By Britni de la Cretaz 07/27/17

Governor Cuomo announced a new measure aimed at fighting teen smoking. 

teen holding modern e-cig device mouthpiece in mouth

New York Governor Andrew Cuomo announced this week that the state is banning all electronic cigarette use in public and private schools. The decision comes as e-cig use among young people is on the rise and regulations for the devices are being implemented.

According to a statement released by the governor’s office, "Nicotine use in any form has shown to be damaging to teens and this measure will close a dangerous loophole that allows e-cigarettes to be used in New York schools. This measure will further this administration's efforts to combat teen smoking in all its forms and help create a stronger, healthier New York for all."
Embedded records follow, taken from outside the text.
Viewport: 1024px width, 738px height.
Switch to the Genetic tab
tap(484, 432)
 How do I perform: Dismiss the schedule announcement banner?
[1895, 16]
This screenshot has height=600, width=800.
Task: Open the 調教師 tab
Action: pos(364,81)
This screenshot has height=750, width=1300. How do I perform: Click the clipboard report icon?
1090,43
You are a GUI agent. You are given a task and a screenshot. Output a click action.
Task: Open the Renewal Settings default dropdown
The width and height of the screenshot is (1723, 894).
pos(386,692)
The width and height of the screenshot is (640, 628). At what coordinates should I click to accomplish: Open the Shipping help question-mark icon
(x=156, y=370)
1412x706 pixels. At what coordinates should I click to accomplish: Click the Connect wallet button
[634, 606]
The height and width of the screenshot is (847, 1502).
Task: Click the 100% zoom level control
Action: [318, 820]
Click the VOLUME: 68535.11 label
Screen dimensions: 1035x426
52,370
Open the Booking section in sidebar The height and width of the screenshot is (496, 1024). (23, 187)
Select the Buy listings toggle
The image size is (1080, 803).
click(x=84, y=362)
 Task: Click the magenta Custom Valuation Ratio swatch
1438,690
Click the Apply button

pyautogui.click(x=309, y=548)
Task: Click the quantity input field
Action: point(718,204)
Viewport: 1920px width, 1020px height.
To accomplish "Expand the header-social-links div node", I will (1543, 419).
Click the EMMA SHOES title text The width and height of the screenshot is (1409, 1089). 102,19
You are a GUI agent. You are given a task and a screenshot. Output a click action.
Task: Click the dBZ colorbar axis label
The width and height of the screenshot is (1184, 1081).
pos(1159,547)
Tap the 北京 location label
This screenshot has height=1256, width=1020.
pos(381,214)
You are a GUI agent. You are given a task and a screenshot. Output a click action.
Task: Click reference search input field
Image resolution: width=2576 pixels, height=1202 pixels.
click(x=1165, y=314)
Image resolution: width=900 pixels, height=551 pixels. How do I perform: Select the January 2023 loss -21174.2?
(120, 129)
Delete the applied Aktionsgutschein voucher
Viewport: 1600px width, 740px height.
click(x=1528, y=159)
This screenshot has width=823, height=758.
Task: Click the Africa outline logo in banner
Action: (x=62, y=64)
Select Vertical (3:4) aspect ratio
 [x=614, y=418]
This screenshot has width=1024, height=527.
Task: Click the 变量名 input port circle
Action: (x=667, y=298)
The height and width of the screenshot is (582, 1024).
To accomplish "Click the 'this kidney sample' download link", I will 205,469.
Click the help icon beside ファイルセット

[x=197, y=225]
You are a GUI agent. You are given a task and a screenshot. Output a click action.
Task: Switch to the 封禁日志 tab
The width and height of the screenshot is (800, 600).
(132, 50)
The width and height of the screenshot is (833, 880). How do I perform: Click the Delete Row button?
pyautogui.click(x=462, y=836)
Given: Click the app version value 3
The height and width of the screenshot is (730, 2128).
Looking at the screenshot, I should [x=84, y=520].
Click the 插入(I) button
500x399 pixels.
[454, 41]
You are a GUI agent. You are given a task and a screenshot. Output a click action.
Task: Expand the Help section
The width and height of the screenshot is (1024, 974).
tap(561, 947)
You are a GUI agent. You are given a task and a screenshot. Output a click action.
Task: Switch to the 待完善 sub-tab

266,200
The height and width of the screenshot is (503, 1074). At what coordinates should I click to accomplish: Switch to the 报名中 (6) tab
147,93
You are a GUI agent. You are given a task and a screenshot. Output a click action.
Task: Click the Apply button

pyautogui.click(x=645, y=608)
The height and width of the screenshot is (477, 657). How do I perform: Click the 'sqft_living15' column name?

Last December, the United States Surgeon General declared e-cigarette use among young people “a major public health concern,” noting that between 2011 and 2015, use of e-cigs among teens had increased 900%, and tripled between 2013 and 2014 alone. According to the National Institute on Drug Abuse (NIDA), boys are twice as likely to use them as girls are. 

The use of e-cigarettes, or vaping, involves the atomization of a nicotinated propylene glycol solution, or e-liquid. At a December 2016 press conference, then-Surgeon General Dr. Vivek H. Murthy said, “Adolescent brains are particularly sensitive to nicotine’s effects,” noting that it can cause “a constellation of nicotine-induced neural and behavioral alterations.”

Research has shown that e-cigarettes are not as safe as previously thought, and that all of them emit harmful chemicals including formaldehyde and acetaldehyde. Not only that, but the chemicals inhaled by e-cigarette users can cause asthma, cancer, stroke, and heart disease—i.e. they're not really the safer alternative to cigarettes that many advertisers have promised. 

This is concerning, especially since teens who vape are more likely to begin smoking cigarettes than teens who don’t. A study conducted by researchers at the University of Hawaii in Honolulu showed that among non-smoking students who had tried vaping at the time of the survey, 20% said they had smoked their first tobacco cigarette when they took the survey a year later. But only 6% of students who had never vaped in the first place had tried cigarettes a year later. “E-cigarettes had a risk-promoting effect for onset of smoking,” said researchers.

According to Spectrum News, Cuomo announced the results of a Department of Health survey that found that e-cig use among New York high schoolers had nearly doubled in the last two years—10.5% in 2014 to 20.6% in 2016.